This Agreement, dated as of the 28th day of February, 2006 (the "Grant Date"), is between Boston Scientific Corporation, a Delaware corporation (the "Company"), and James R. Tobin the "Participant", an employee of the Company or any of its affiliates or subsidiaries. All capitalized terms not otherwise defined herein shall have the meaning ascribed thereto in the Company's Long-Term Incentive Plan set forth on the Signature Page of this Agreement (the "Plan").

1. Grant and Acceptance of Award. The Company hereby indicates its intent to award to the Participant that number of Deferred Stock Units set forth on the Signature Page of this Agreement (the "Unit"), each Unit representing the Company's commitment to issue to Participant one share of the Company's common stock, par value $.01 per share (the "Stock"), subject to certain vesting and other conditions set forth herein. The award is intended to be granted pursuant to and is subject to the terms and conditions of this Agreement and the provisions of the Plan.

2. Vesting Conditions upon Award of Units. Participant hereby acknowledges the intent of the Company to award Units subject to certain vesting and other conditions set forth herein. Participant further acknowledges that the Committee shall have sole discretion to adjust the vesting conditions, including the prescribed share prices set forth on the Signature Page to this Agreement, in the event of the closing of the proposed transaction with Guidant Corporation.

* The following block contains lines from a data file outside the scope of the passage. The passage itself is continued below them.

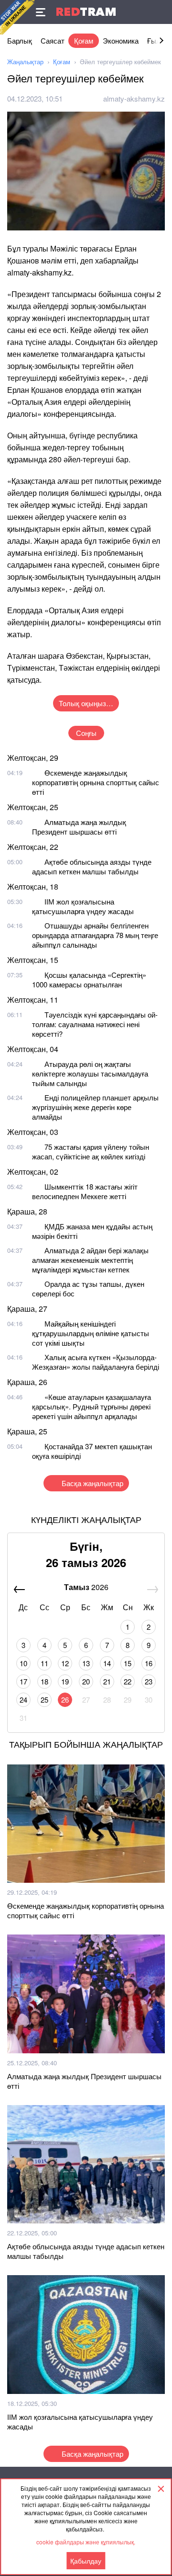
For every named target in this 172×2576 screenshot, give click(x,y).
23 (148, 1681)
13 (86, 1663)
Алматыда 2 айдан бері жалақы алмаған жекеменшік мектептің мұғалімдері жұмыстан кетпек (90, 1259)
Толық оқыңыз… (86, 703)
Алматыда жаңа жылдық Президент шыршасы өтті (79, 826)
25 (44, 1699)
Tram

3. Satisfaction of Conditions. Except as otherwise provided in Section 5 hereof (relating to death of the Participant), Section 6 hereof (relating to Disability of the Participant), Section 7 (relating to termination of employment of Participant without Cause) and Section 9 hereof (relating to Change in Control of the Company), the Company intends to issue shares of Stock hereunder upon vesting of Units in accordance to the vesting conditions set forth on the Signature Page of this Agreement. The issuance of shares of Stock with respect to vested Units may be deferred to a later date as elected by Participant irrevocably in writing no later than six months prior to a Measurement Date. For purposes hereof, Measurement Date shall include the Participant's death, Disability, termination of the Participant's employment by the Company without Cause, December 31, 2008 and December 31, 2009. Any shares of Stock to be issued to Participant on account of termination of employment for reasons other than death or Disability shall be issued in the seventh month after the Participant's termination of employment. No shares of Stock shall be issued to Participant prior to the date on which the Units vest.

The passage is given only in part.